- Exercise aim -
Exactly reproduce the lines from the one containing "You are a computer-use agent." through the last line of the data, both ends included, leaving out pictures.

Items from a dataset
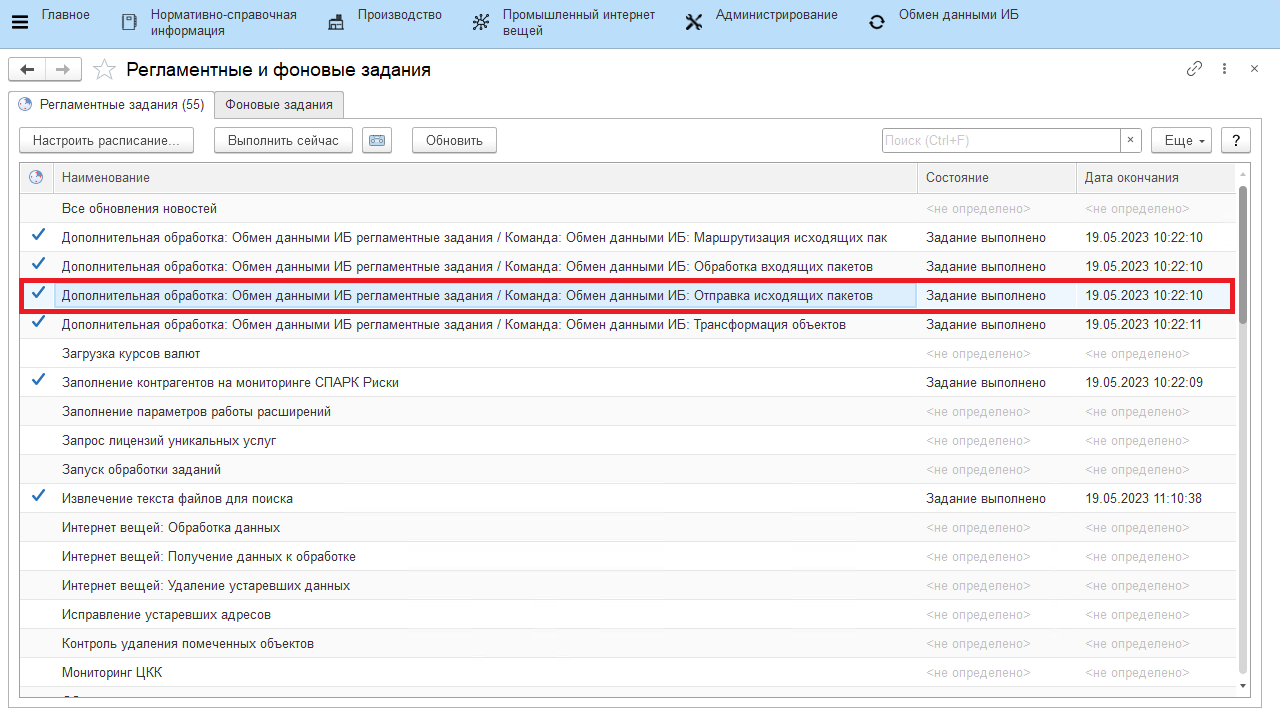Viewport: 1280px width, 720px height.
Task: Copy link using chain icon
Action: pos(1194,69)
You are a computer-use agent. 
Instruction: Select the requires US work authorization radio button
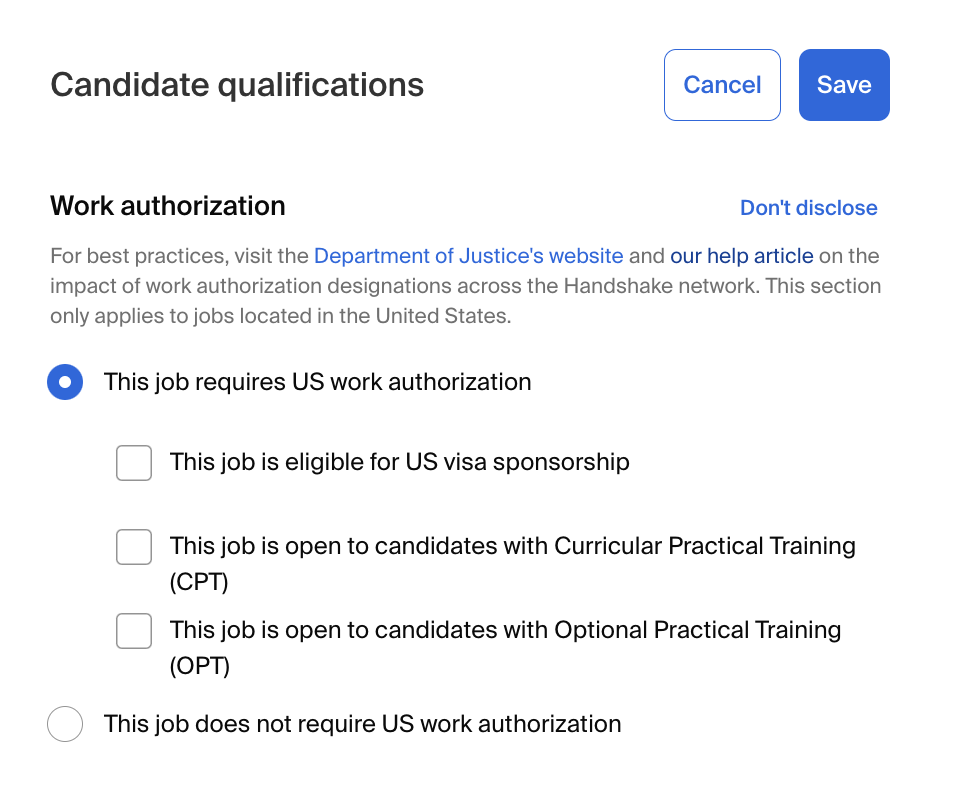coord(65,382)
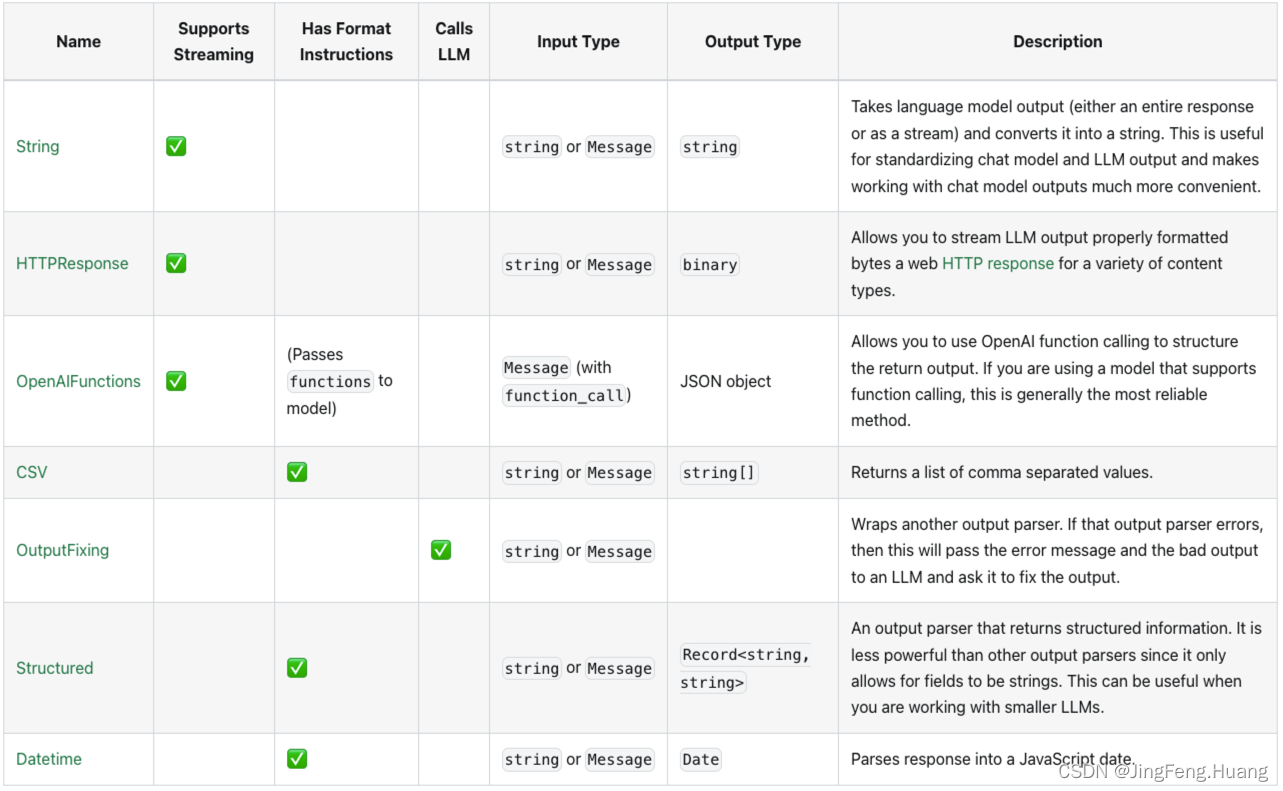The image size is (1283, 791).
Task: Click the Supports Streaming column header
Action: (213, 42)
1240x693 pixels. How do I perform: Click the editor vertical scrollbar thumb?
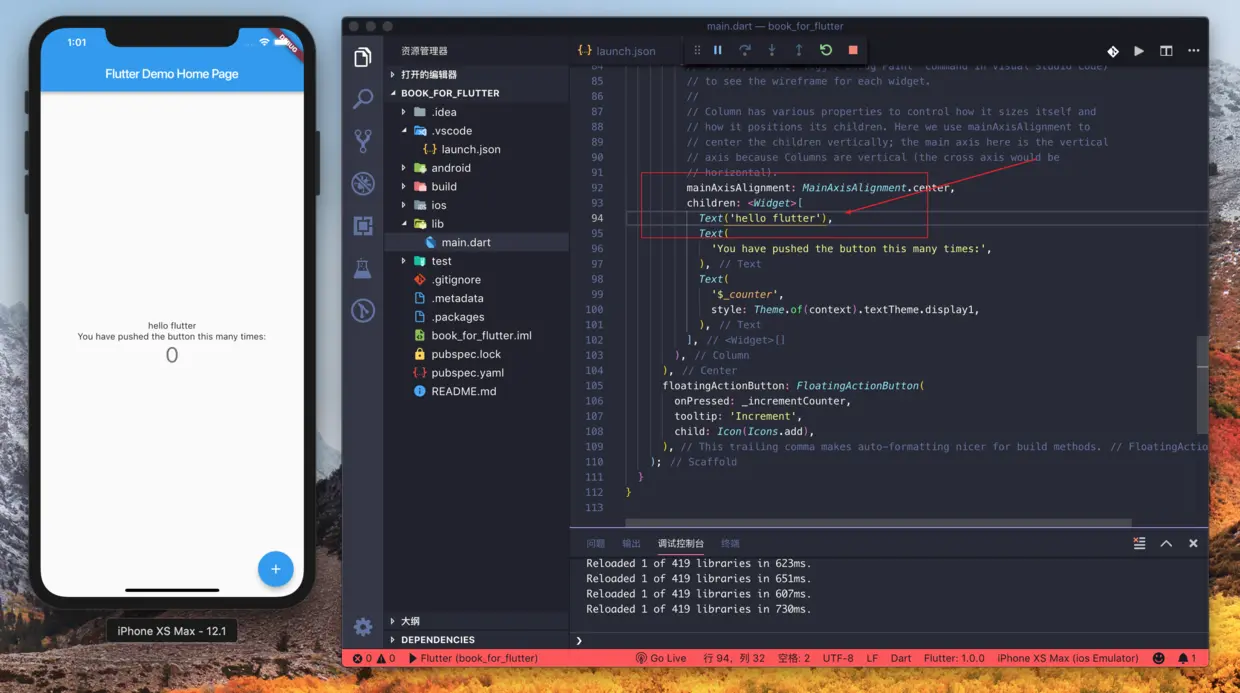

- Completed task -
You are a computer-use agent. 
Instruction: Select the requires US work authorization radio button
coord(65,382)
The image size is (1283, 791).
Task: Click the Supports Streaming column header
Action: (213, 42)
1240x693 pixels. How do I perform: Click the editor vertical scrollbar thumb?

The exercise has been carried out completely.